Overall, I can’t be too mad about the book’s version of stracciatella soup, but since the homemade broth wasn’t quite up to scratch, I have to give it a final rating of:
7/10
Whether you end up using a 12-hour broth or a 1 minute broth, I hope this recipe warms you up on a cold day or provides a temporary hangover cure:
Stracciatella – Italian Egg Drop Soup
Ingredients
- 1.5 litre clear chicken stock either homemade or instant
- 2 eggs
- 30 g parmesan finely grated, plus extra to serve
- handful parsley chopped, plus extra to serve
- 150 g baby pasta preferably stelline [see notes]
- Salt and pepper to season
Instructions
- Place the stock in a large saucepan over a high heat and bring to the boil.
- While you wait for the stock to heat, lightly beat the eggs, parmesan, parsley, and a bit of pepper together in a small bowl. Set aside for later.
- Once the stock is boiling, add the pasta and reduce the heat slightly. Cook according to the manufacturer directions [see notes]
- Once the pasta has cooked, add the beaten eggs in a slow stream, stirring as you do so. Heat for a few more minutes to allow the egg to cook through and remove from the heat.

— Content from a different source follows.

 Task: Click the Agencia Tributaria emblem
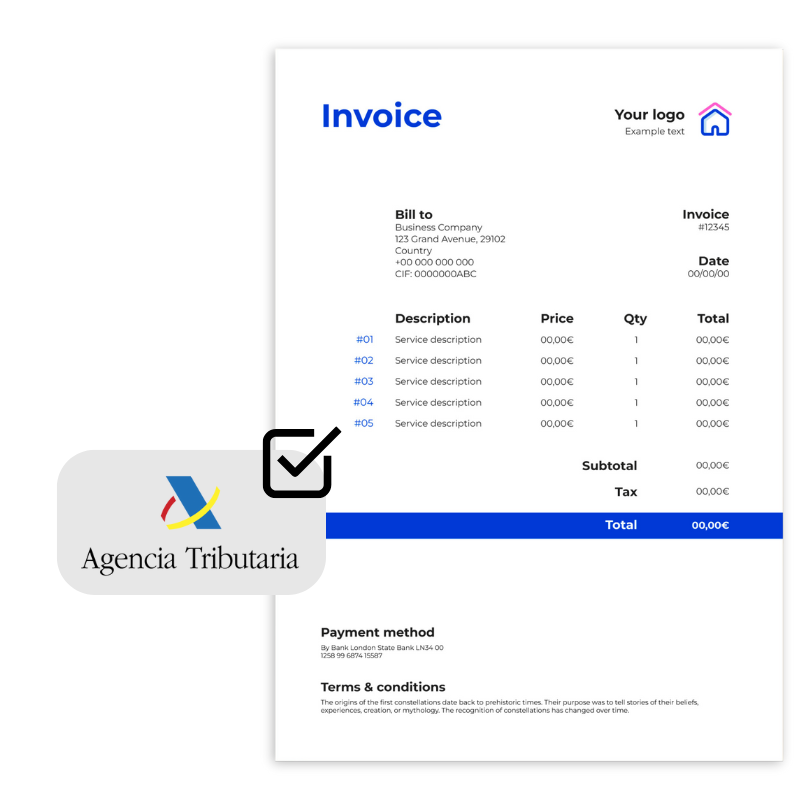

- Season with salt to taste before serving into soup bowls with some extra parsley, grated parmesan, and freshly cracked black pepper.
Notes
- Stelline is stocked at most Italian delicatessens and some supermarkets, but if you can’t find it, any kind of small sized pasta will do.
- I find it’s best to cook pasta according to the directions of the brand you’re using. Take one piece of pasta out of the pot and bite into it. The texture should still be firm but not hard or chalky – the term for this is ‘al dente’. Whatever you do, don’t overcook the pasta – it will turn soggy as it continues to cook in the hot broth.